Although the study wasn't large enough to look at the effect of anacetrapib on heart disease, the researchers noted some positive trends: 3.3 percent of patients taking the drug experienced heart attacks, stroke or other kinds of cardiovascular events, compared with 5.3 percent of patients in the placebo group.
The drug's apparent safety is encouraging, says Prediman Shah, director of cardiology and atherosclerosis research at Cedars-Sinai Medical Center in Los Angeles, Calif., "but there are some interesting red flags." One, he says, has to do with c-reactive protein (CRP), a marker of inflammation in blood that tends to drop as patients regulate their cholesterol with statins or lifestyle changes. Despite the huge changes in LDL and HDL levels, CRP levels actually increased slightly.

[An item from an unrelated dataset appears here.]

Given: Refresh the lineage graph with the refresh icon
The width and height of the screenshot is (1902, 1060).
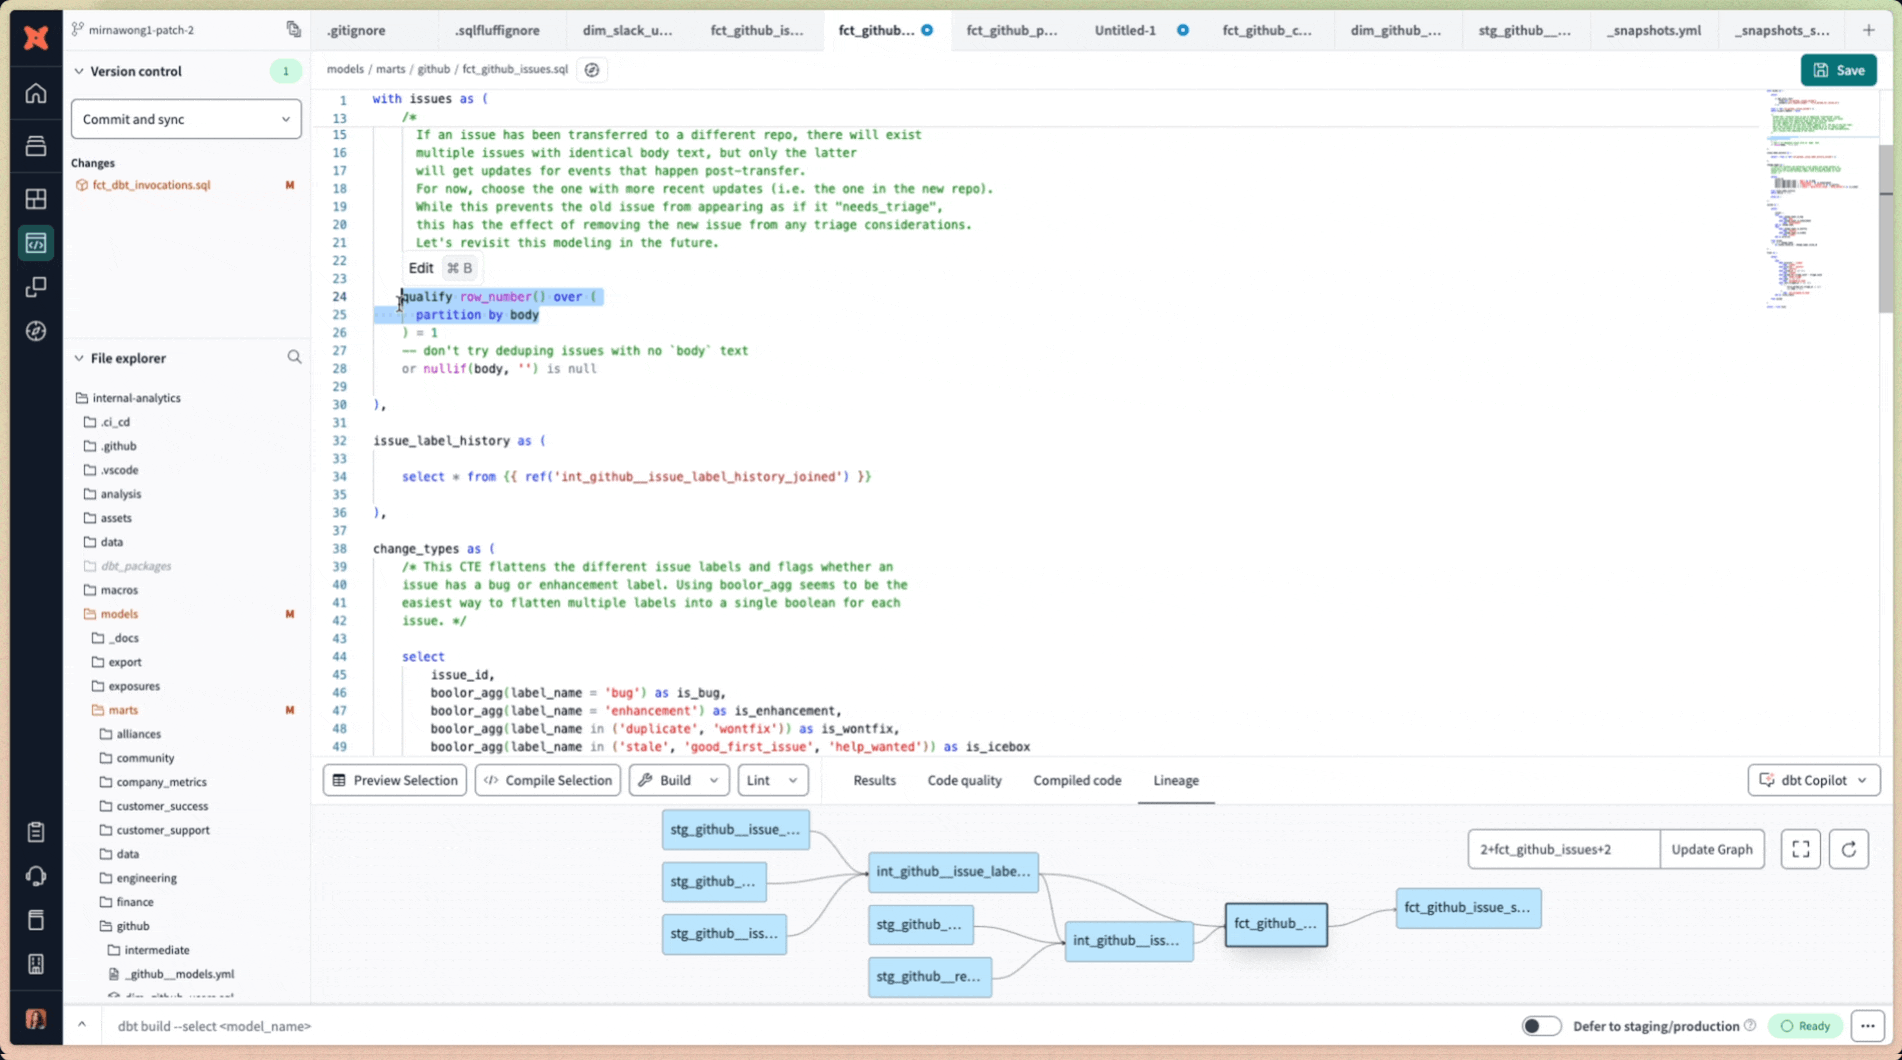Looking at the screenshot, I should point(1849,849).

Shah also says he is surprised that such enormous shifts in HDL levels yielded such small clinical benefits. "In all fairness, the study wasn't powered to test that," says Shah, but if epidemiological predictions on HDL's benefits are correct, the drug should virtually "confer immortality."
Whether raising HDL really works won't become clear until data from larger studies begin to emerge, Shah says. An international, 30,000-patient trial testing anacetrapib's efficacy will begin next year, but results won't come in until at least 2014. Meanwhile, results on another CETP inhibitor called dalcetrapib, developed by Roche, are expected in 2013.